» **Your task**: Taking the line that contains "Click the [Option Explanation] heading" as the first and the final line of the records as the last, write out every line between them exactly, ends included, and nothing else.

» **The data**:
○ ○ ○ ○ ○
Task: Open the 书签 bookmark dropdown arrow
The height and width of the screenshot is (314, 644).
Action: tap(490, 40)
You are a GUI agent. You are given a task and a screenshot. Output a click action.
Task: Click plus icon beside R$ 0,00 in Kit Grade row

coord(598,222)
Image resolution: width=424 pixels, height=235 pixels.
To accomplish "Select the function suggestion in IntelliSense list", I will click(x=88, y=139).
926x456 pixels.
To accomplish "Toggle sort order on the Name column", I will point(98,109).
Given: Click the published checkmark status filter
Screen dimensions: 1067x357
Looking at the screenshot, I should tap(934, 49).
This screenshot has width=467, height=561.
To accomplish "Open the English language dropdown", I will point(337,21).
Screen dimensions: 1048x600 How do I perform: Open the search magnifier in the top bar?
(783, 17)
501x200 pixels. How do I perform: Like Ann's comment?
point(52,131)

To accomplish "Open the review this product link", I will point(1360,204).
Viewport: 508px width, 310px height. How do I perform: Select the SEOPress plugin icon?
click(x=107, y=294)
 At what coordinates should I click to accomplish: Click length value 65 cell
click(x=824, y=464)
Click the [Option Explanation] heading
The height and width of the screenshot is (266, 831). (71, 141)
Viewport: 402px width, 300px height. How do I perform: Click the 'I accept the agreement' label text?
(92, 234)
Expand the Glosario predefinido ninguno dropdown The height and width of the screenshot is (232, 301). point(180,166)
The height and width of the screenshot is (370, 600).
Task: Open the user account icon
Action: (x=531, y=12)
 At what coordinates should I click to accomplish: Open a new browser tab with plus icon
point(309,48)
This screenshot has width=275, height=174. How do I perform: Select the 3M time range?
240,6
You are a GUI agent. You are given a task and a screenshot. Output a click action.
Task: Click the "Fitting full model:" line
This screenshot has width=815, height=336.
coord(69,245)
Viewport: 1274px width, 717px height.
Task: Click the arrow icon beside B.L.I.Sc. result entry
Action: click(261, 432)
○ ○ ○ ○ ○
» **Finished task**:
Click the [Option Explanation] heading
The height and width of the screenshot is (266, 831). (71, 141)
Viewport: 402px width, 300px height. How do I perform: Click the 'I accept the agreement' label text?
(92, 234)
Expand the Glosario predefinido ninguno dropdown The height and width of the screenshot is (232, 301). point(180,166)
The height and width of the screenshot is (370, 600).
Task: Open the user account icon
Action: (x=531, y=12)
 At what coordinates should I click to accomplish: Open a new browser tab with plus icon
point(309,48)
This screenshot has width=275, height=174. How do I perform: Select the 3M time range?
240,6
You are a GUI agent. You are given a task and a screenshot. Output a click action.
Task: Click the "Fitting full model:" line
This screenshot has width=815, height=336.
coord(69,245)
Viewport: 1274px width, 717px height.
Task: Click the arrow icon beside B.L.I.Sc. result entry
Action: click(261, 432)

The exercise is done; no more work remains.